**TASK PROMPT**
Scale every coordinate in the answers below by 2.2, rounding to whole numbers with halves going up, and write out all the entries again with their requests and everything else unchanged. Leave the pictures out.

== == ==

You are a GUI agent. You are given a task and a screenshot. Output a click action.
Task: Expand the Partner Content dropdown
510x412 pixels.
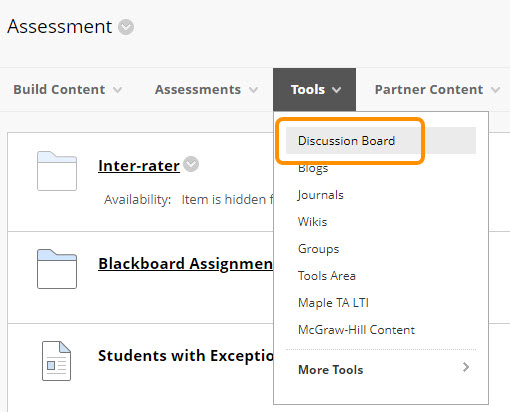pos(437,90)
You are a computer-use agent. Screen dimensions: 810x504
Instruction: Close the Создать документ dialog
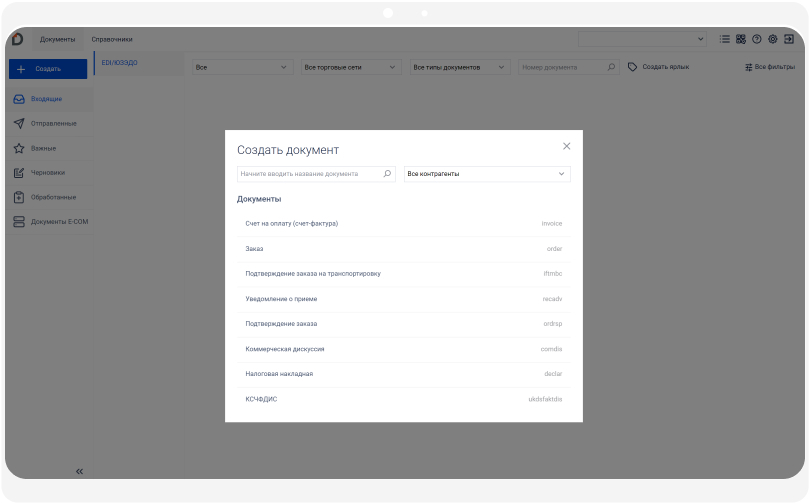tap(566, 146)
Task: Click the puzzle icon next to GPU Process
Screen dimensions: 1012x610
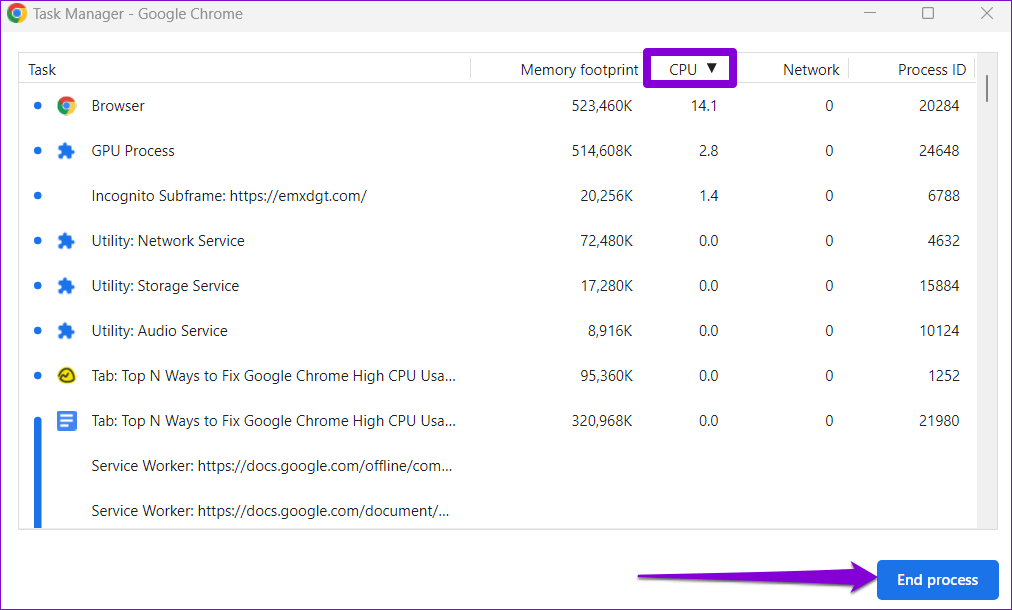Action: [67, 151]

== == ==

**RESPONSE FOR THIS EXERCISE**
You are a GUI agent. You are given a task and a screenshot. Output a click action.
Task: Expand the Partner Content dropdown
510x412 pixels.
pos(961,198)
You are a computer-use agent. Screen dimensions: 810x504
Instruction: Close the Создать документ dialog
tap(1245, 321)
Task: Click the puzzle icon next to GPU Process
Screen dimensions: 1012x610
Action: [147, 332]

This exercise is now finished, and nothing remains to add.